OBJECTIVE. Because the standard of care has been to attempt to close the patent ductus arteriosus in preterm neonates, there is a paucity of information on the outcome of patients with a persistent patent ductus arteriosus. Our objective was to compare the mortality of preterm infants with and without a persistent patent ductus arteriosus.

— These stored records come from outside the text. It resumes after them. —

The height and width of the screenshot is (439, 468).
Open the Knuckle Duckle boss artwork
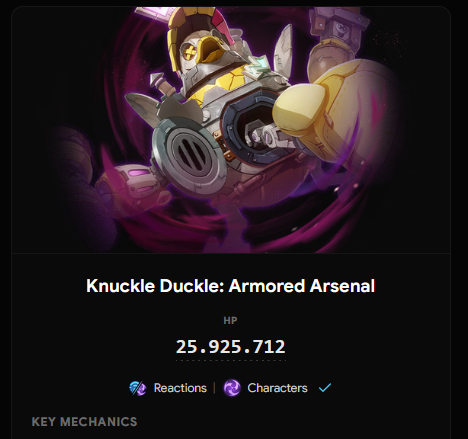(231, 130)
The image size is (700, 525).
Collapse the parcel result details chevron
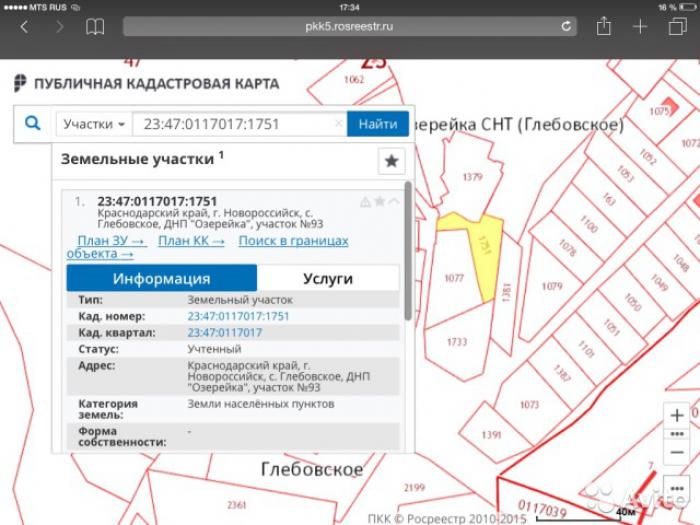pos(393,202)
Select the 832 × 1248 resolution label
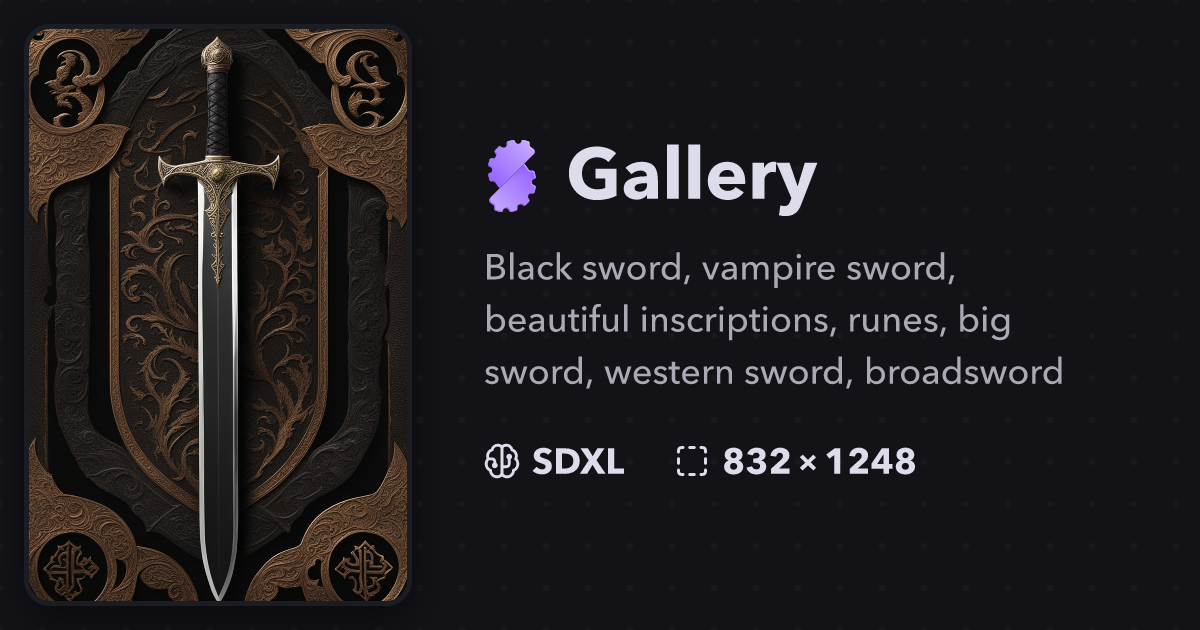Image resolution: width=1200 pixels, height=630 pixels. [819, 461]
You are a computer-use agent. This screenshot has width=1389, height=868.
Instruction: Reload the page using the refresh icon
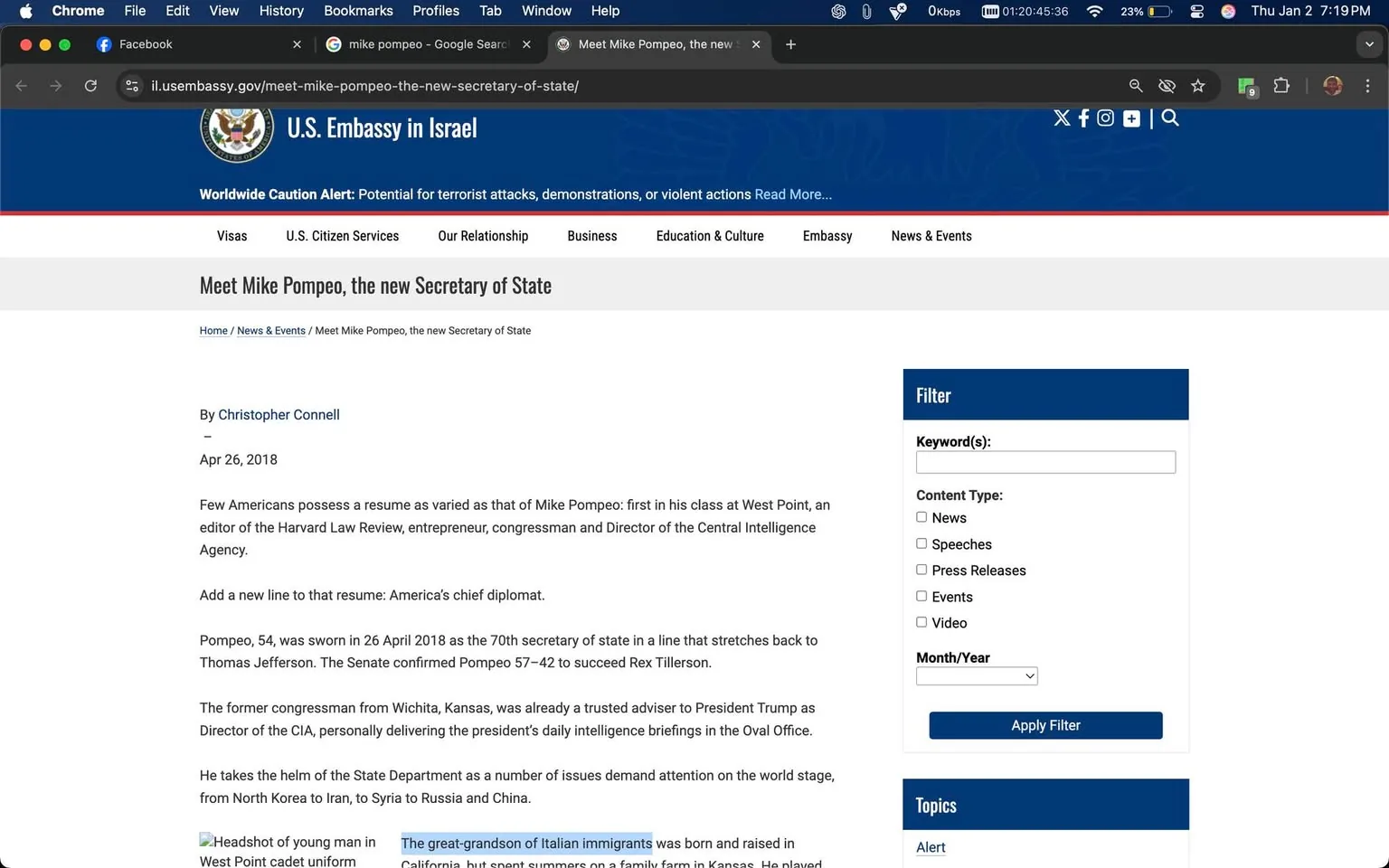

METHODS. This was a single-center, retrospective study. Very preterm infants (birth weight ≤ 1500 g and gestational age ≤ 29 weeks) who survived beyond the first 3 postnatal days and did not undergo surgical ligation were included in the primary analysis. Mortality of neonates with a persistent and a closed patent ductus arteriosus was compared during the initial hospitalization by using the χ2 test. Cox proportional hazard regression and logistic regression were used to take into account the time until death and assess the independent effect of each risk factor on mortality. We also performed 3 secondary analyses by excluding patients who died during the first 7 and 14 postnatal days and including patients who underwent surgical ligation by using different group assignments. A persistent patent ductus arteriosus was defined as a failure of either spontaneous or pharmacologic ductal closure during the initial hospitalization.

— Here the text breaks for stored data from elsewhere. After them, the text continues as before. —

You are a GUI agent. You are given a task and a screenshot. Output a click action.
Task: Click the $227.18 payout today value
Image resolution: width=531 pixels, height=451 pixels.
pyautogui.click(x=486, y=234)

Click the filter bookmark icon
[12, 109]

RESULTS. Patients with a persistent patent ductus arteriosus (n = 41) had lower birth weight and were less mature than those with a closed ductus (n = 260). Unadjusted mortality rate was higher in patients with a persistent (70.7%) than with a closed (11.2%) ductus. After adjustment for perinatal factors, level of maturity, disease severity, and morbid pathologies, the hazard for death in neonates with a persistent ductus was eightfold higher than in those with a closed ductus. Exclusion of patients who died during the first 2 weeks or inclusion of those who underwent ductal ligation did not change the findings.

CONCLUSION. Failure of ductal closure is associated with an increase in mortality in very preterm infants.